Simple models for scaling in phylogenetic trees
Emilio Hernandez-Garcia, Murat Tugrul, E. Alejandro Herrada, Victor M., Eguiluz (IFISC, Palma de Mallorca, Spain), Konstantin Klemm (IFISC and, Bioinformatics, Leipzig, Germany)

TL;DR
This paper investigates why certain biological trees, like phylogenetic trees, do not follow the typical logarithmic depth scaling, by analyzing two models that exhibit power-law scaling of tree depth.
Contribution
The paper introduces a new activity model demonstrating power-law depth scaling at a critical parameter, expanding understanding of tree growth dynamics.
Findings
Ford's alpha model approaches asymptotic behavior only at very large sizes
The new activity model exhibits power-law scaling at a critical point
Numerical analysis supports analytical predictions of non-logarithmic scaling
Abstract
Many processes and models --in biological, physical, social, and other contexts-- produce trees whose depth scales logarithmically with the number of leaves. Phylogenetic trees, describing the evolutionary relationships between biological species, are examples of trees for which such scaling is not observed.
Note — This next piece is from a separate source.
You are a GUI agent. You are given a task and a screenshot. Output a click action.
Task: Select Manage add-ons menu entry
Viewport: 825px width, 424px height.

With this motivation, we analyze numerically two branching models leading to non-logarithmic scaling of the depth with the number of leaves. For Ford's alpha model, although a power-law scaling of the depth with tree size was established analytically, our numerical results illustrate that the asymptotic regime is approached only at very large tree sizes. We introduce here a new model, the activity model, showing analytically and numerically that it also displays a power-law scaling of the depth with tree size at a critical parameter value.